About this calculator
The Bohr model assigns each hydrogen electron a discrete energy Eₙ = −13.6 eV / n², where n is the principal quantum number (n = 1, 2, 3, …). When an electron moves from level n₁ to n₂, the transition energy is ΔE = 13.6 × (1/n₂² − 1/n₁²) eV. A positive ΔE means the photon is absorbed; negative means it is emitted. The emitted wavelength follows the Rydberg formula: 1/λ = R_H × |1/n₂² − 1/n₁²|, where R_H = 1.097×10⁷ m⁻¹. Photon frequency is given by ν = 3.29×10¹⁵ × |1/n₂² − 1/n₁²| Hz. The familiar spectral series — Lyman (n₂=1), Balmer (n₂=2), Paschen (n₂=3) — all follow directly from these expressions, explaining hydrogen's characteristic line spectrum.
How to use
Find the wavelength of the first Balmer-series line (n₁ = 3 → n₂ = 2). Set n₁ = 3, n₂ = 2, calculation type = wavelength. The formula gives: 1/λ = 1.097×10⁷ × |1/4 − 1/9| = 1.097×10⁷ × (5/36) = 1.524×10⁶ m⁻¹. Therefore λ = 1 / 1.524×10⁶ ≈ 6.56×10⁻⁷ m = 656 nm — the red Hα line visible in hydrogen discharge tubes. The transition energy is ΔE = 13.6 × (1/4 − 1/9) = 13.6 × 0.1389 ≈ 1.89 eV.
Frequently asked questions
What are the hydrogen spectral series and what quantum numbers define them?
Each spectral series groups all transitions that share the same lower energy level n₂. The Lyman series (n₂ = 1) produces ultraviolet lines; the Balmer series (n₂ = 2) produces visible lines including the red Hα at 656 nm and blue Hβ at 486 nm; the Paschen series (n₂ = 3) falls in the near-infrared. Higher series (Brackett, Pfund) lie in the mid-infrared. Astronomers use these series to identify hydrogen in stellar atmospheres, and laboratory spectroscopists use them to calibrate spectrometers.
Why does the hydrogen atom only emit specific wavelengths of light?
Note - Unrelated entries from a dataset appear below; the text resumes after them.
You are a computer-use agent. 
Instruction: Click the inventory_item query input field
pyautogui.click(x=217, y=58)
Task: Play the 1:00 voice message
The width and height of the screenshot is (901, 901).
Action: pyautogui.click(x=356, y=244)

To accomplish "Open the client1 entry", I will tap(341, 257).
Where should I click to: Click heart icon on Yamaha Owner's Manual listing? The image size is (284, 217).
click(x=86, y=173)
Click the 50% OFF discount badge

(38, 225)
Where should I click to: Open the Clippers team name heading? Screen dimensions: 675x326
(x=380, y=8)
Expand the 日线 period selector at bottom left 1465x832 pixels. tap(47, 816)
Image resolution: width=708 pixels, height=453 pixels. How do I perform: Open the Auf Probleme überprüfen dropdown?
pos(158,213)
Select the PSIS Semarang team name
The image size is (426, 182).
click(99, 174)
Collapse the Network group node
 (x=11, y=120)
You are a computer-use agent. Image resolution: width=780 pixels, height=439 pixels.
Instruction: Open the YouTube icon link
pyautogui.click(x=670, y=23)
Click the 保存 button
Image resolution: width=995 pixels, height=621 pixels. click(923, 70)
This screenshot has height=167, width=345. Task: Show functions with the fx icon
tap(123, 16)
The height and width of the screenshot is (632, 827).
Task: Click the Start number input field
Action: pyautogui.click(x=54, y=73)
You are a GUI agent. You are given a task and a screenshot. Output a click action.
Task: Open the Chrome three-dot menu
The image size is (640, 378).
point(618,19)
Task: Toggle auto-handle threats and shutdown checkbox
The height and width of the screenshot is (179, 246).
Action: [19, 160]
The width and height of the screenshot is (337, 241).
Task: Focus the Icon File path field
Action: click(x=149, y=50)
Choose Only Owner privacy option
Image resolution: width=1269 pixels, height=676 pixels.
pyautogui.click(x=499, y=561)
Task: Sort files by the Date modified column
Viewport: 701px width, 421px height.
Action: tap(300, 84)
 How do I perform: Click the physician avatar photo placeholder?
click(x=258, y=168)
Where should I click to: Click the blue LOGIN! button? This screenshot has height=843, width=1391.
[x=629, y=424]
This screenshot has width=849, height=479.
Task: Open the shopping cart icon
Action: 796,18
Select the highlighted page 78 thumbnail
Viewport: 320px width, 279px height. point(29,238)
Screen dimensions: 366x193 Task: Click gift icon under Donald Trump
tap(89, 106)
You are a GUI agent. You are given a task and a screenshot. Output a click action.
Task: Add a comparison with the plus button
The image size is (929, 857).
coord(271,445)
Quantum mechanics restricts the electron to discrete, quantised energy levels described by integer quantum numbers n. A photon is emitted only when an electron drops from a higher level to a lower one, and the photon's energy exactly equals the energy difference ΔE = 13.6 × (1/n₂² − 1/n₁²) eV. Because the levels are discrete, the differences are discrete, producing a line spectrum rather than a continuous one. This quantisation was the key evidence that classical physics could not explain atomic stability or spectra.
How do I calculate the ionisation energy of hydrogen from the energy level formula?
Ionisation means removing the electron entirely, which corresponds to a transition from level n₁ to n = ∞. Substituting n₂ = ∞ into the transition-energy formula gives ΔE = 13.6 × (1/∞² − 1/n₁²) = 13.6 / n₁² eV. For the ground state n₁ = 1, the ionisation energy is exactly 13.6 eV (≈ 2.18×10⁻¹⁸ J). For an excited state n₁ = 2 it is only 3.4 eV, explaining why excited hydrogen is much easier to ionise. This principle is used in astrophysics to model photoionisation of interstellar gas.